Americans tend to be parochial; it’s been ingrained in our nature ever since George Washington warned the new republic about foreign entanglements. But if you don’t have exposure to foreign equities in your portfolio, you’re leaving money on the table.

Let’s see what Nathan has to say about the big wide world of investments. My questions are in bold.

Why should investors maintain international diversification?

According to the World Bank, the United States accounts for about 55% of the world’s stock market value. That means 45% (more than $40 trillion) resides overseas. In fact, 80% of the world’s publicly traded companies are foreign-based, compared with 20% headquartered domestically.

So there are four times as many investment options outside our borders than within, many with two to three times the meager 2% average yield found stateside.

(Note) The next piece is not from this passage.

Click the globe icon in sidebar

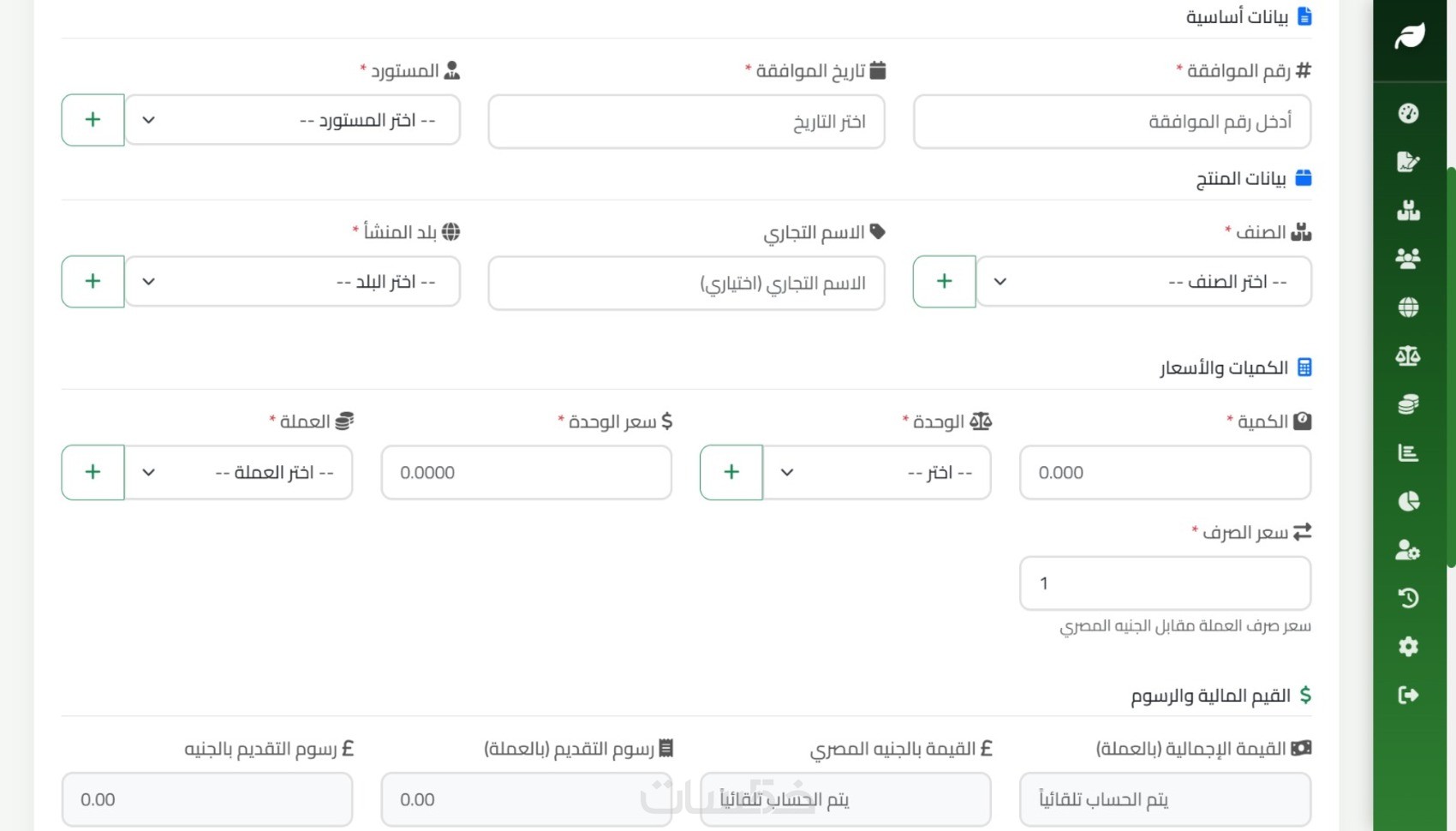pos(1408,307)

That’s why I tell investors whose portfolios lack international exposure that they’re only looking at part of the menu. You’re missing out on half of the world’s potential opportunities.

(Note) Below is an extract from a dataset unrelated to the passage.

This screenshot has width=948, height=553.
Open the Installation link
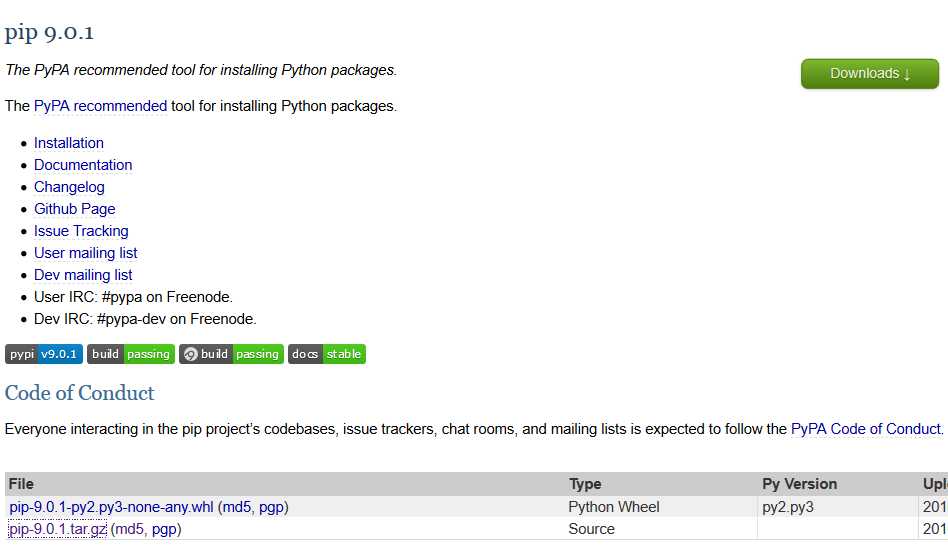click(x=69, y=143)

Give us a global view of opportunities right now, by sector and by specific stocks.

Take the financial services sector. We like to think that New York’s JPMorgan Chase (NYSE: JPM) is the world’s mightiest bank, with over $3 trillion in assets on the balance sheet. But it’s not even close. London’s HSBC Holdings (NYSE: HSBC), Japan’s Mitsubishi UFJ (NSDQ: MUFG), and China’s Industrial & Commercial Bank are all larger.

In fact, just four of the world’s 20 most powerful banks are based in the U.S. If you limit your portfolio to domestic stocks, you automatically eliminate the other 16 from consideration. And that’s a mistake, if for no other reason than the fact that MUFG offers more than double the payout of JPM.

The U.S. does have bragging rights to the world’s largest retailer in Walmart (NYSE: WMT). But France’s Carrefour (OTC: CRRFY) isn’t too far behind, with over $80 billion in annual sales. And Germany’s discount grocery chain Aldi has over 11,000 stores in 18 countries, more outlets than Albertson’s and Publix combined.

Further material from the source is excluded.